Only the lines that hold "computer" should be in the answer, each copied from the data below.

=== RECORD SET ===

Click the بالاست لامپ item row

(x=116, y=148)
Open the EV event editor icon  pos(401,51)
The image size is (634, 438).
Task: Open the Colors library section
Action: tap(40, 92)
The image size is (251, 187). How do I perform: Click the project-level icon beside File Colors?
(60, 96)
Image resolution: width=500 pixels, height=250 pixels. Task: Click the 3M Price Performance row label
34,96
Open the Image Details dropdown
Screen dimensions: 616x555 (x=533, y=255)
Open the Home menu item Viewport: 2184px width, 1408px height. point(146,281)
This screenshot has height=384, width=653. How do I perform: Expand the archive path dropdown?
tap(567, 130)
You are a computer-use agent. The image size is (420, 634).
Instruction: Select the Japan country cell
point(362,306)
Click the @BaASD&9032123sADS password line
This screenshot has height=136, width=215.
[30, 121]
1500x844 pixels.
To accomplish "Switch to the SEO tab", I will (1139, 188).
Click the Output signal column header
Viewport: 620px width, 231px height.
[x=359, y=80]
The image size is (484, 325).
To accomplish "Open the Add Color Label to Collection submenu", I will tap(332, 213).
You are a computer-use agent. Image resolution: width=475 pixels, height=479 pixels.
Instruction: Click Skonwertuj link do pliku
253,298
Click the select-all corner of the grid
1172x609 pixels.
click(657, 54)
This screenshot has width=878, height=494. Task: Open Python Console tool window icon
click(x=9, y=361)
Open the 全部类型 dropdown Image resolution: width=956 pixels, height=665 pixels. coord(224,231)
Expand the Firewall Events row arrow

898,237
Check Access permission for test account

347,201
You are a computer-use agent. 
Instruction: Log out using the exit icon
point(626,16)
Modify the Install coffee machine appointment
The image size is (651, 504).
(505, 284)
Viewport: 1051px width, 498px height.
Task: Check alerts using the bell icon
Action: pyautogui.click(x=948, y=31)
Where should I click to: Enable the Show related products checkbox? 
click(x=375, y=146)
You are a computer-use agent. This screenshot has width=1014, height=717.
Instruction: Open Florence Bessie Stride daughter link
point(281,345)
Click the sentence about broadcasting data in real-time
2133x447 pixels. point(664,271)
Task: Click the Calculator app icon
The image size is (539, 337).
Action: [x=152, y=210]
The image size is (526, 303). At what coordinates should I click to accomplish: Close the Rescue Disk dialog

===

WRITTEN REPLY =>
You are a computer-use agent. The image size is (420, 634).
You are a computer-use agent. Image resolution: width=475 pixels, height=479 pixels.
You are a computer-use agent. 
You are a computer-use agent. This screenshot has width=1014, height=717.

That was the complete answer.